• PROMPT: Search the data for the word "header" and copy every line where it occurs.
----------
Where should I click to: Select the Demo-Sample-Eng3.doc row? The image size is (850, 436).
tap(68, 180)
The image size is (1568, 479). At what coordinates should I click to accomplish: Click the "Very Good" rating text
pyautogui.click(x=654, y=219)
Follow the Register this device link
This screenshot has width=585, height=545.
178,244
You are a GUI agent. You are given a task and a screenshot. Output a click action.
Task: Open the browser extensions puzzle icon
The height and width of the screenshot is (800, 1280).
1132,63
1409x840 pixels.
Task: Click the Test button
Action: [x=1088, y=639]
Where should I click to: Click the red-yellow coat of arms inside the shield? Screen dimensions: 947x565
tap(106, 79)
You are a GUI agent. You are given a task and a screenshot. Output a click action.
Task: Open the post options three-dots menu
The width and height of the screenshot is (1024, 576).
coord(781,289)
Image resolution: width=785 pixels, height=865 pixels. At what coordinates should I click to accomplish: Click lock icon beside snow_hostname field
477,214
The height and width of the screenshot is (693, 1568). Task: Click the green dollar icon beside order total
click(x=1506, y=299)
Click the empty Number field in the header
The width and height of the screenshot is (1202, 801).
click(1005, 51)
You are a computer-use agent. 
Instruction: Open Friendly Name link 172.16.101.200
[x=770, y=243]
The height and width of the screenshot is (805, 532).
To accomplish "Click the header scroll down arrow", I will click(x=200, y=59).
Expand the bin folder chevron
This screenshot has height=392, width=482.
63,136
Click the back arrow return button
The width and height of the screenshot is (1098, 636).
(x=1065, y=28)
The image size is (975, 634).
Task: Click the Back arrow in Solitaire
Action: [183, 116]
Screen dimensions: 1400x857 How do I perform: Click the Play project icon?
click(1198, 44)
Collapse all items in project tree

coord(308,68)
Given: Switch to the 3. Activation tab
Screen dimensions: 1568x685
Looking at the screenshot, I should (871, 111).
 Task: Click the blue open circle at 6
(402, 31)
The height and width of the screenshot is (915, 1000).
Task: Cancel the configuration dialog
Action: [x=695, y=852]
----------
• REPLY TO THE EXERCISE:
Click the empty Number field in the header
To accomplish "Click the header scroll down arrow", I will click(x=200, y=59).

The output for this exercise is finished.